··· EXCERPTED TEXT

Updated on August 19, 2016

Just recently, the surviving members of legendary hard rockers Led Zeppelin were called to stand trial. The estate of Randy California, founding member of psychedelic rockers Spirit, accused the band for plagiarizing the guitar bit in Spirit's instrumental piece "Taurus" and using it as the opening for Zeppelin's 1971 masterpiece "Stairway to Heaven." For hardcore music fans, this was nothing new as this was caught by music listeners years ago. Earlier this year, Zeppelin came out victorious with a not guilty verdict.

So what is there to say about this Spirit band? Was the band's music significant to the history of rock music? While that is up for debate, Spirit do have an interesting backstory. While they certainly weren't as influential as the mighty Led Zeppelin, Spirit did release some great music from 1968 to 1970. Of the band's rather large discography, fans would agree that their best material can be found on their first four albums. Of those four album, Twelve Dreams of Dr. Sardonicus is considered by many to be their best. Personally, I would agree with all of this. Spirit were such an underrated band that were unfortunately plagued with some bad luck. Not only is Twelve Dreams my favorite album by the band but it's also one of my all time favorite albums (and yes- I do have a list of this!). Twelve Dreams can be found somewhere in my top 100- so it's safe to say that I think highly of this album and Spirit.

······

__TASKS TO COMPLETE__
a. In the excerpt about Spirit, why was the plagiarism accusation against Led Zeppelin nothing new for hardcore music fans? Answer in one or two sentences.
b. Rewrite the excerpt about Spirit from "Just recently, the" to "not guilty verdict.", substituting "classic" for "masterpiece".

··· RECORD EXCERPTS

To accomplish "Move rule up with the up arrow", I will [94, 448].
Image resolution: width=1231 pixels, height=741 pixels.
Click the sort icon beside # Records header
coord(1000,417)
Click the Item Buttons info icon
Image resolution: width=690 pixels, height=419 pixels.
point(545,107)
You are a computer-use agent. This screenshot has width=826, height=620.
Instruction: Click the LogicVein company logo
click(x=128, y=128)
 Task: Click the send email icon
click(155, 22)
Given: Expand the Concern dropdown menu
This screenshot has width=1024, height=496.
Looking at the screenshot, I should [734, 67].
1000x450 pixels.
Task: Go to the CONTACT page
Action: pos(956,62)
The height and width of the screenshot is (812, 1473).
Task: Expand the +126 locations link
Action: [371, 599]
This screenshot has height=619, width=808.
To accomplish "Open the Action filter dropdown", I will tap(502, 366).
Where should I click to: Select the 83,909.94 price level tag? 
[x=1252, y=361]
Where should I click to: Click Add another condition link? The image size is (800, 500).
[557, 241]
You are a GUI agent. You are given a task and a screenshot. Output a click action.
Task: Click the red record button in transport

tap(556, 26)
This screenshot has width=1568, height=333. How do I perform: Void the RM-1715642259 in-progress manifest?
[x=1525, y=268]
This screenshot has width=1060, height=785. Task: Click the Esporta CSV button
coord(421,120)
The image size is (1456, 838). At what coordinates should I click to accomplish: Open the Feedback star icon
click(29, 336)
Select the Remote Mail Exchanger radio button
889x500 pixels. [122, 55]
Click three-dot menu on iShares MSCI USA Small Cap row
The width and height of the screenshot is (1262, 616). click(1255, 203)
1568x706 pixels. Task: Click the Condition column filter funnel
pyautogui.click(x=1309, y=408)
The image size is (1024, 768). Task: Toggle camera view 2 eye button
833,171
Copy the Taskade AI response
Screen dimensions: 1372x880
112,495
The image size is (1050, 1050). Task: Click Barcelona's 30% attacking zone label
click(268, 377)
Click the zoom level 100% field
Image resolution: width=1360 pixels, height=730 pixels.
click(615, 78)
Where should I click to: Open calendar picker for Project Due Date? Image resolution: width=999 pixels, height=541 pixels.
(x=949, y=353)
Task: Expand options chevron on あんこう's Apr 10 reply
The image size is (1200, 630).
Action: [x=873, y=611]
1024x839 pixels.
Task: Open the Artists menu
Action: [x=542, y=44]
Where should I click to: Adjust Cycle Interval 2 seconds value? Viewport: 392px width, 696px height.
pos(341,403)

······

__COMPLETE ANSWERS__
a. It was nothing new to hardcore music fans because music listeners had caught the borrowed guitar bit years earlier.

b.
Just recently, the surviving members of legendary hard rockers Led Zeppelin were called to stand trial. The estate of Randy California, founding member of psychedelic rockers Spirit, accused the band for plagiarizing the guitar bit in Spirit's instrumental piece "Taurus" and using it as the opening for Zeppelin's 1971 classic "Stairway to Heaven." For hardcore music fans, this was nothing new as this was caught by music listeners years ago. Earlier this year, Zeppelin came out victorious with a not guilty verdict.